如上可以看出，最佳的決策樹超參數(shù)組合：（1）interaction.depth=5；（2）n.minobsinnode = 10；
但最佳組合的rmse值(21793)也僅比默認(rèn)值(21807)降低了很少，所以決策樹參數(shù)對(duì)GBM的影響相對(duì)較小。

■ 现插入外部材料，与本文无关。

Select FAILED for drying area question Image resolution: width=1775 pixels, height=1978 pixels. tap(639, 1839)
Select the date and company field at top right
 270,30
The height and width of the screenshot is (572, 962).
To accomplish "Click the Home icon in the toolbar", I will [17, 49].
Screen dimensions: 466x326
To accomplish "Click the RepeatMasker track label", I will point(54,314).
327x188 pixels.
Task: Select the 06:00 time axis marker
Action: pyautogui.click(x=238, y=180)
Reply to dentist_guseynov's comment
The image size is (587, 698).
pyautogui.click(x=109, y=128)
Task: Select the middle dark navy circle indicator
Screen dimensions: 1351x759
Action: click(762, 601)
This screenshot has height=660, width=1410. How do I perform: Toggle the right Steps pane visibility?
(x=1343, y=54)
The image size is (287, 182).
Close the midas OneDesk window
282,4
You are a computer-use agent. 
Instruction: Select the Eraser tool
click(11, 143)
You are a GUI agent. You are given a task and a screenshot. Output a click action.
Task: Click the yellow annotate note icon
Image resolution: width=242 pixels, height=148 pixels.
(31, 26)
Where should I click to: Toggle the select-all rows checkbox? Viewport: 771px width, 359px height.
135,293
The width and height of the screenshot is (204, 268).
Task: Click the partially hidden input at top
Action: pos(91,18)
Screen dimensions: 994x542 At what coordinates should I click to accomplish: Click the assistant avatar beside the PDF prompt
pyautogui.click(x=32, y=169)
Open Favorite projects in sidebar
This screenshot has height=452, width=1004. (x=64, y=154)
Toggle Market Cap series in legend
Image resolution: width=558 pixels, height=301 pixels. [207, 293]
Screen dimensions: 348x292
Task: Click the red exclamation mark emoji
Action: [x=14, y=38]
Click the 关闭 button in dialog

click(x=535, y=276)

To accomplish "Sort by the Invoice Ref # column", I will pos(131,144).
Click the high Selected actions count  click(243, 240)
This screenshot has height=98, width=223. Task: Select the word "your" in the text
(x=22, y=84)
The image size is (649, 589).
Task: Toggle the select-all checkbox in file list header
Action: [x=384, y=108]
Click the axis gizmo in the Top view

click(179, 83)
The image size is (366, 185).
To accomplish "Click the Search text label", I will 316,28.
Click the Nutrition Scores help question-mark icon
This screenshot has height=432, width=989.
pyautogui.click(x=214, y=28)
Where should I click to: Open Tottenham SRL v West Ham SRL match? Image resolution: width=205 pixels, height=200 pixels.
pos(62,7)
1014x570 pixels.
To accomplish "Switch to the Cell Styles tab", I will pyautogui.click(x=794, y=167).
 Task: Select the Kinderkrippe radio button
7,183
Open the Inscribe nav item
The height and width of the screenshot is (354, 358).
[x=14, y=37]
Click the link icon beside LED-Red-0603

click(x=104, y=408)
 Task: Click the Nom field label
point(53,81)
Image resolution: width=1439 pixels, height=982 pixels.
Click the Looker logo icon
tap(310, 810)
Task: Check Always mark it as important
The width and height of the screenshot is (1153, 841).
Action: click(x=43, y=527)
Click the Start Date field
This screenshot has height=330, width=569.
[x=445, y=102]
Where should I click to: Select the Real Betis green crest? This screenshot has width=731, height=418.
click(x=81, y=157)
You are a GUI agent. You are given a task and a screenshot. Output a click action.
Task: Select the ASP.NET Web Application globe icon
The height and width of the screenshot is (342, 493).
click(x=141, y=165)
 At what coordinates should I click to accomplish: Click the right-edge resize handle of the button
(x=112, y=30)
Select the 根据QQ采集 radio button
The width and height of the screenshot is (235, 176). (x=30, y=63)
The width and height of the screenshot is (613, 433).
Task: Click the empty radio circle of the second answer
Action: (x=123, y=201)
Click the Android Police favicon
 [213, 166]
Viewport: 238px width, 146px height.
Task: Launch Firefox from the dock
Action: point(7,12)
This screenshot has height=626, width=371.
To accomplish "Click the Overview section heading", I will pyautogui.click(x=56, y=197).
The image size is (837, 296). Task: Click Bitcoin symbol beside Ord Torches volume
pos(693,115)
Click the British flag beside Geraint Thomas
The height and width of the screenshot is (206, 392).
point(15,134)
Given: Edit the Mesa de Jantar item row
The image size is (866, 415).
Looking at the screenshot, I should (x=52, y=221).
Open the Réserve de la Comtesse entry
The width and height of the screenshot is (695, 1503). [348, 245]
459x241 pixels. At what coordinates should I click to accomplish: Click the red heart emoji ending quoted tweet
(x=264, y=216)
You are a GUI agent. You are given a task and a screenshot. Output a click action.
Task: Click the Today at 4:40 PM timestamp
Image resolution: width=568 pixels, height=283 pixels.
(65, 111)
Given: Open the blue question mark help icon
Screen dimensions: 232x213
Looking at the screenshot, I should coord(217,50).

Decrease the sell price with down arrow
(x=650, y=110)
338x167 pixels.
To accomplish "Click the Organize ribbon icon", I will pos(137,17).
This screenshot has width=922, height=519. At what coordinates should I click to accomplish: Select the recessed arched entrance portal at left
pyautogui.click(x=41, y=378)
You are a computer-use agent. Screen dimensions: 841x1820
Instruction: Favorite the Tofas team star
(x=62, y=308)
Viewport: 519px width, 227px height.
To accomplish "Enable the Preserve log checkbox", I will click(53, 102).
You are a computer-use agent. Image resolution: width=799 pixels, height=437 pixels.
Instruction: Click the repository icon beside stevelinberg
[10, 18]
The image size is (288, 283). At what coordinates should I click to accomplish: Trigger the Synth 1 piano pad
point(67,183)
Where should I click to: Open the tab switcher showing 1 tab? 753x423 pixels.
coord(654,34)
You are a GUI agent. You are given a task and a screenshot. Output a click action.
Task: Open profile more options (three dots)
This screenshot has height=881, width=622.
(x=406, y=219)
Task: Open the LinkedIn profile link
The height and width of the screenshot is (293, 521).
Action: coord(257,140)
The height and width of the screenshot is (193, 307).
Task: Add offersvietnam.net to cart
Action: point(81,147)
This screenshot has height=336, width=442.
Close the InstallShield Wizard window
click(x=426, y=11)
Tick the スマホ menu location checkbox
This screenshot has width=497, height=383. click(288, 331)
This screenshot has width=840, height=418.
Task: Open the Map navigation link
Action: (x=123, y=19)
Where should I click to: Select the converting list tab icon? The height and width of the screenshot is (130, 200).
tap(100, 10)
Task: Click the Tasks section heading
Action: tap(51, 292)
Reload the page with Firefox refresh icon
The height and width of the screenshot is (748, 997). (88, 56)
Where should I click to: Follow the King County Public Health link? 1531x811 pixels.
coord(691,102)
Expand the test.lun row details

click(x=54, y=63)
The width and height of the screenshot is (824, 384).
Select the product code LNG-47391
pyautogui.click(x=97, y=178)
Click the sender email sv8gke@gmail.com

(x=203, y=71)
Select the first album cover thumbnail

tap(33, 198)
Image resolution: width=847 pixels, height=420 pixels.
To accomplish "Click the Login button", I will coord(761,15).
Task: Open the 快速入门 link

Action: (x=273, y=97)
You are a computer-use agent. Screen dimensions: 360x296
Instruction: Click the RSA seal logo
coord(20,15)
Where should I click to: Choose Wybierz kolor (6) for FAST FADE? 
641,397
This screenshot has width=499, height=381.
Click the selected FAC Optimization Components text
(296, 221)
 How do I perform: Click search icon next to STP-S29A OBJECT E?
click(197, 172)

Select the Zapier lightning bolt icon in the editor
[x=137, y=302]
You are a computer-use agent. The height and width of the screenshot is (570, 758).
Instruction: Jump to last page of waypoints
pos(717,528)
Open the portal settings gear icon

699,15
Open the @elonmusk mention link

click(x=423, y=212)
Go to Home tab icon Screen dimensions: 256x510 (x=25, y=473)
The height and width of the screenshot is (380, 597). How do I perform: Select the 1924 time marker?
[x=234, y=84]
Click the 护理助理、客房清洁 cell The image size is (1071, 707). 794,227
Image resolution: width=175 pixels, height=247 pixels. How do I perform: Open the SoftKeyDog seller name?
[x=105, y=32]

step4：確定最佳模型，測(cè)試集評(píng)價(jià)

ame_gbm <- gbm(
  formula = Sale_Price ~ .,
  data = ames_train,
  distribution = "gaussian",
  n.trees = 5000,
  shrinkage = 0.05,
  interaction.depth = 5,
  n.minobsinnode = 10,
  cv.folds = 10)
(best <- which.min(ame_gbm$cv.error))
# [1] 1305
sqrt(ame_gbm$cv.error[best])
# [1] 22475.02

#自動(dòng)調(diào)用最佳數(shù)目進(jìn)行預(yù)測(cè)
pred = predict(ame_gbm, ames_test)
ModelMetrics::rmse(pred, ames_test$Sale_Price)
# [1] 20010.21

評(píng)價(jià)特征變量的重要性

vip::vip(ame_gbm)

由于GBM是基于梯度下降的思路，當(dāng)遇到非碗形的損失函數(shù)曲線時(shí)，有可能遇到局部的最低點(diǎn)local minimas，Stochastic gradient descent算法可采用抽樣建模方式盡可能找到全局最低點(diǎn)；此外XGBoost可以盡可能避免boosting算法出現(xiàn)過擬合的情況。具體用法就暫不學(xué)習(xí)了~

色偷偷精品伊人,欧洲久久精品,欧美综合婷婷骚逼,国产AV主播,国产最新探花在线,九色在线视频一区,伊人大交九欧美,1769亚洲,黄色成人av

機(jī)器學(xué)習(xí)--有監(jiān)督--GBM(Boosting)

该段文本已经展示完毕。